Wait a second, they make brand-name placebos?
Nope, not really.
But apparently telling a patient that they’re taking the “higher-priced treatment” enhances the placebo effect. As Lenny Bernstein of the Washington Post reports, in one recent study they took two groups of patients with Parkinson’s disease, and told one group they’re receiving an inexpensive version of some “new drug” (which was lie, it was a placebo), while telling the other group that they’re receiving an expensive version of some “new drug” (also a lie, also the same placebo). Surprisingly, in a test of motor skills, which are impaired by Parkinson’s disease, patients who received the “expensive drug” outperformed those who were given the “cheap drug”.
While it sounds like we might be onto something here, we’re actually not. For starters, the size of this study was 12 people, and it’s very unlikely these 12 people are the perfect representation of everyone who has Parkinson’s. Also, as Lenny discusses in his article, lying to your patients is not a good way to practice medicine. Which brings up a good point, are placebos ethical in the first place?

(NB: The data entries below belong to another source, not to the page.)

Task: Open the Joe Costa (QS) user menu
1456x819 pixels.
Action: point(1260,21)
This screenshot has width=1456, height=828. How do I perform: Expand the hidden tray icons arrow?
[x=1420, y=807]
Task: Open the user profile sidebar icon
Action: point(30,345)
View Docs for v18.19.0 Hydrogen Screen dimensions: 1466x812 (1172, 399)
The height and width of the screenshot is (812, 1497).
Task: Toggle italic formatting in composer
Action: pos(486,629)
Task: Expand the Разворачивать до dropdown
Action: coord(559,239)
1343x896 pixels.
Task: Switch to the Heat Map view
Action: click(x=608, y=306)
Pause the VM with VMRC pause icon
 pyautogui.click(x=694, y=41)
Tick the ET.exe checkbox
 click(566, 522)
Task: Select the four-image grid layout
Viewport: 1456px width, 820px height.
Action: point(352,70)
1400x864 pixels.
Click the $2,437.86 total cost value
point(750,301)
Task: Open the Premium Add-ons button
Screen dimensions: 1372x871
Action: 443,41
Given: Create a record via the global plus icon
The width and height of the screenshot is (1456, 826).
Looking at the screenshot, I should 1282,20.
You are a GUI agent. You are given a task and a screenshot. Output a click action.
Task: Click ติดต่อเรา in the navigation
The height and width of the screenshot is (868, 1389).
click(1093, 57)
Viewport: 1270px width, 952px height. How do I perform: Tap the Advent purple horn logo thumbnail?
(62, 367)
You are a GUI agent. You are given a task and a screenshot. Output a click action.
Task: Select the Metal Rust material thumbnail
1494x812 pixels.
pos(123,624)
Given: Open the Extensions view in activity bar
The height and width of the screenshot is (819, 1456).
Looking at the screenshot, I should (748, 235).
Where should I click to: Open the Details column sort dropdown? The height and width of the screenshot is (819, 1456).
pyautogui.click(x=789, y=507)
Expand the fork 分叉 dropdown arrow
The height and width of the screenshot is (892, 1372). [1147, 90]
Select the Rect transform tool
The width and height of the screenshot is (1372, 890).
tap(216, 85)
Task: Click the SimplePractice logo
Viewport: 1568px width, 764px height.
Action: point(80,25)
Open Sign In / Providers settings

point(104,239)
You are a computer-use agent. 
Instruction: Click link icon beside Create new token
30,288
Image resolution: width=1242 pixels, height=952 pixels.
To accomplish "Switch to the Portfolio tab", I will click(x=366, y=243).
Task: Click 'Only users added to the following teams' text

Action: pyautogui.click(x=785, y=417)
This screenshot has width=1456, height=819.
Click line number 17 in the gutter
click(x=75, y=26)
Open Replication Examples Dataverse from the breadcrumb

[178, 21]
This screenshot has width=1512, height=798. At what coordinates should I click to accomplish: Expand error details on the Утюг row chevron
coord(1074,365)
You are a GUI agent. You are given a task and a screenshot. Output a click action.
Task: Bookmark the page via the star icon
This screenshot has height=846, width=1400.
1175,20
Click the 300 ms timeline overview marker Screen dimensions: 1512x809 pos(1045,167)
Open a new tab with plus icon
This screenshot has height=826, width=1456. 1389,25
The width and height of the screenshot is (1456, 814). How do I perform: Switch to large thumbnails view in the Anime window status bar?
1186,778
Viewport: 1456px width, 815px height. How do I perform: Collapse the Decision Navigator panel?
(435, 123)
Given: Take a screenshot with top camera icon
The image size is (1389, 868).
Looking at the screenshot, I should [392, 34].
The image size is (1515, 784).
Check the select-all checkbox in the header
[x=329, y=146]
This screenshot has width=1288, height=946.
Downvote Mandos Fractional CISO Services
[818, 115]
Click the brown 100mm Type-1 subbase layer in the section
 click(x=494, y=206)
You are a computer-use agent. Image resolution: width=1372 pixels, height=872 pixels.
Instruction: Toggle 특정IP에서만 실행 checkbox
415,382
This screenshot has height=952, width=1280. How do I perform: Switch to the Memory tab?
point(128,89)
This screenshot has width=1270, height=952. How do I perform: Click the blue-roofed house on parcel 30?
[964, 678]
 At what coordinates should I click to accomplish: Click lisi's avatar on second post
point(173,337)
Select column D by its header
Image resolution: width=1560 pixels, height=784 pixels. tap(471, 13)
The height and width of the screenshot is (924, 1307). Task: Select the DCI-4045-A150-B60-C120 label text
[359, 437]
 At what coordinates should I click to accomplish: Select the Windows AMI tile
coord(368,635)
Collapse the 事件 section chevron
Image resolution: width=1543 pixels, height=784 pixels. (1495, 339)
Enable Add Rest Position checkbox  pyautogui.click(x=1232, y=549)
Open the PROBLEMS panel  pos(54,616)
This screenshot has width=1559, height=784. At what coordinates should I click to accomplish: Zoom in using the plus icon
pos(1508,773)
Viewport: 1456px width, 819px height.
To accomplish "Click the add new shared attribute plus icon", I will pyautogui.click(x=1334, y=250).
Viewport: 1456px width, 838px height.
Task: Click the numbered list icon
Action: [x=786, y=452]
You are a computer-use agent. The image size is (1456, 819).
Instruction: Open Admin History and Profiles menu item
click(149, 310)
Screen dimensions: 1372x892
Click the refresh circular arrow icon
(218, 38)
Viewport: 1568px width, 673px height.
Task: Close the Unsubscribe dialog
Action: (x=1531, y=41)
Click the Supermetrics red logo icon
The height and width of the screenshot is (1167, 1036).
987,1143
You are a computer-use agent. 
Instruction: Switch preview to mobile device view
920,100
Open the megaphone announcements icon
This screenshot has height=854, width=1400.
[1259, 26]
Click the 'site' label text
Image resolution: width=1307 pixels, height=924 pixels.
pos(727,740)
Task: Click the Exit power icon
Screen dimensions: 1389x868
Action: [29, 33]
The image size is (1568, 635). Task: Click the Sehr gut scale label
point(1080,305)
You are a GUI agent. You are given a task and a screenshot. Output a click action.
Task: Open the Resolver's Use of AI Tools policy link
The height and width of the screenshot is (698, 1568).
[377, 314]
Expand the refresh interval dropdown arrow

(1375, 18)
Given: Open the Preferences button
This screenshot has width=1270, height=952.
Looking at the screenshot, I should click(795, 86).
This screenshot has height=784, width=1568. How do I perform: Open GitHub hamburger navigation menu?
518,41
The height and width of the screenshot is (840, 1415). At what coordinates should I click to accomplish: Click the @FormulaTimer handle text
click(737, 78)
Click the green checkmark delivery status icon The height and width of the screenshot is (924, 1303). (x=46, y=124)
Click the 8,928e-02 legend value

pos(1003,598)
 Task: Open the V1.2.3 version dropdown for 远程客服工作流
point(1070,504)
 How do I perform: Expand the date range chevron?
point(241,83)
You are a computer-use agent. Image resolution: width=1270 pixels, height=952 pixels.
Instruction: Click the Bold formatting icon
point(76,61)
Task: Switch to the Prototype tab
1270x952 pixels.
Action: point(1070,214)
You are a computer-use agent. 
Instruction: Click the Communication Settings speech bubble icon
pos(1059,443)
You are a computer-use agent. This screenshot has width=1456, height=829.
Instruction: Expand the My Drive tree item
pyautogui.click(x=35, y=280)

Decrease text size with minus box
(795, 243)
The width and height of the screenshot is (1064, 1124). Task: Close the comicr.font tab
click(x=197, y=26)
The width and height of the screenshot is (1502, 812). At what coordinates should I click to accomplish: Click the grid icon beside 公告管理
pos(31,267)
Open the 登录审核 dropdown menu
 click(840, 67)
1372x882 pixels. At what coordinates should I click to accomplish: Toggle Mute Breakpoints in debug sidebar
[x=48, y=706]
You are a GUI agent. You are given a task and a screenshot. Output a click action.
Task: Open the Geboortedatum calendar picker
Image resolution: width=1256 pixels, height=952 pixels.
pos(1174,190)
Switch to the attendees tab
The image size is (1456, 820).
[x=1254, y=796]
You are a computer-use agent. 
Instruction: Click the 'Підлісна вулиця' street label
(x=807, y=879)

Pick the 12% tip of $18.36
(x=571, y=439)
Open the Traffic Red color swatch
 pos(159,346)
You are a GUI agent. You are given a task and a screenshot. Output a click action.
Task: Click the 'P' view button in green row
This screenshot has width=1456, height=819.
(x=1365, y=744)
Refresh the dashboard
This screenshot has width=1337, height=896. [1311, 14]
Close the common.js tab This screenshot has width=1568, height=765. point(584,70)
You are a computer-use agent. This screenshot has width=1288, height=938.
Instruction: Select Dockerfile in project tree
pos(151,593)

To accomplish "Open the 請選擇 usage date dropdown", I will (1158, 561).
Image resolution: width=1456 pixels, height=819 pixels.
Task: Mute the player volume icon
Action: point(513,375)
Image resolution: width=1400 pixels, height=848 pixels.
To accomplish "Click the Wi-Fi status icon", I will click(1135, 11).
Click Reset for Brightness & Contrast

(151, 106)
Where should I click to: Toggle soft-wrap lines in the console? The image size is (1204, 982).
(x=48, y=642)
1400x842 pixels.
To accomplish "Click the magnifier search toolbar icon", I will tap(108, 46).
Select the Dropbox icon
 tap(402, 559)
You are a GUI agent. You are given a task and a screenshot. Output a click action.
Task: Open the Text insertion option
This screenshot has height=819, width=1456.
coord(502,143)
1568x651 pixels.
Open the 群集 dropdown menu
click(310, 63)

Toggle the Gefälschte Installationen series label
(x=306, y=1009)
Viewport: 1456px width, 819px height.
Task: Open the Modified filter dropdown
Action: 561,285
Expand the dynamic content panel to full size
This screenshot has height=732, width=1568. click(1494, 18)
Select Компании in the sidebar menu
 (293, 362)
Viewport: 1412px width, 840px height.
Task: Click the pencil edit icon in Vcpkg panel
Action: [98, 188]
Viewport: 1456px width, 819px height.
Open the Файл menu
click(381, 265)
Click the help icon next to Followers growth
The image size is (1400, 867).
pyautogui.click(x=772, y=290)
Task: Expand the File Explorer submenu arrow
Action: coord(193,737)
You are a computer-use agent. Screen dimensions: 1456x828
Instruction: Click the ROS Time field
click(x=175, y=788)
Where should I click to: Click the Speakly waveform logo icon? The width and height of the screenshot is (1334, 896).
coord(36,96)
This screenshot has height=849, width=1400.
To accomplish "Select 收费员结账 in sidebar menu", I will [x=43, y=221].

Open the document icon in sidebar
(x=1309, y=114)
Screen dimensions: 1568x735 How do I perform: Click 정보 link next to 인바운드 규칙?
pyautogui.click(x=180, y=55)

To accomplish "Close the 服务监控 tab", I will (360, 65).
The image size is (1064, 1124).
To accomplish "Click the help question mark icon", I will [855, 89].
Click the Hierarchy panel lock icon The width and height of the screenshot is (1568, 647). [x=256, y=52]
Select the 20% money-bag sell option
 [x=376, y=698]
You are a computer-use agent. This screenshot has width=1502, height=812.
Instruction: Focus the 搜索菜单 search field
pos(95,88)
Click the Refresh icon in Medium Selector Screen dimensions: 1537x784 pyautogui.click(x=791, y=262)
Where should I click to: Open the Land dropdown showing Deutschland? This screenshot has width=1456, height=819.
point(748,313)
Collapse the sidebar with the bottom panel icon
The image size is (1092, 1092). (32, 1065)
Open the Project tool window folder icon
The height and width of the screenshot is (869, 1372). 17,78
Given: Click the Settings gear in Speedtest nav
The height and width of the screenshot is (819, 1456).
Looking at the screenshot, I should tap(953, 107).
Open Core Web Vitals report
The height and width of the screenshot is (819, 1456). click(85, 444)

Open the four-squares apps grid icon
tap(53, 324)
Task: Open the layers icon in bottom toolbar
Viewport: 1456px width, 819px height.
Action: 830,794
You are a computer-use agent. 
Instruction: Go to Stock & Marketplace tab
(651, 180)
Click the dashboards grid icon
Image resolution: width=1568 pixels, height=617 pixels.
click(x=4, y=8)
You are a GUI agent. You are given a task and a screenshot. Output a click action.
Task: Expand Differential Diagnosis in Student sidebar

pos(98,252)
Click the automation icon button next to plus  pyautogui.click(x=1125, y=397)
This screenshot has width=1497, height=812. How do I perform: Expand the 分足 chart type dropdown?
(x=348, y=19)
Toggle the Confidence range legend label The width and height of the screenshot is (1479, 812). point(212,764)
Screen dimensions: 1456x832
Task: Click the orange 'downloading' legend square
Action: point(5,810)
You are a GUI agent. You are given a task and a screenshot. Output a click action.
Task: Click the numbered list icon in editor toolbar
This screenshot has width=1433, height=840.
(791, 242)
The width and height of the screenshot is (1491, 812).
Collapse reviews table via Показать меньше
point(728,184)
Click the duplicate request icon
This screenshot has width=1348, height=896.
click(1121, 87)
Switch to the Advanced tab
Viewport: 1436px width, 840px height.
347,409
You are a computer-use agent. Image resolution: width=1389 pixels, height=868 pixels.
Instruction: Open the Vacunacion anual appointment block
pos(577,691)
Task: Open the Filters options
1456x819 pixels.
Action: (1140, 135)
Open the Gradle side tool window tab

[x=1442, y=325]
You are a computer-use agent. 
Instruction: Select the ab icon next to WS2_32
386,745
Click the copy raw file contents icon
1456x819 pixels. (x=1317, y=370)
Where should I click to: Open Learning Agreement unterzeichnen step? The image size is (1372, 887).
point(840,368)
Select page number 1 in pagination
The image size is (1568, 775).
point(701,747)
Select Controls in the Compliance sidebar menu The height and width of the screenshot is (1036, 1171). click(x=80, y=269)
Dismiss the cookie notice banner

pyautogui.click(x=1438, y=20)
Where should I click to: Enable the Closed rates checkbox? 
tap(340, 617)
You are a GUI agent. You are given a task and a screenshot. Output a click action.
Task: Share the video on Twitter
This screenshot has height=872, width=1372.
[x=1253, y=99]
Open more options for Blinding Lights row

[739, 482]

But at the end of the day this whole story is a moot point. See, the whole idea behind a placebo is to prove that the drug you’re testing is able to work better than just giving a patient a sugar pill and telling them it’s a “new experimental treatment”. And if it isn’t, you got issues. And so the report Lenny refers to found that their new drug does work better than the placebos (although it was apparently a close call, whoops). So ultimately no doctor is going to be treating Parkinson’s disease with placebos anytime soon.
But hey, kudos to Lenny for making something out of nothing!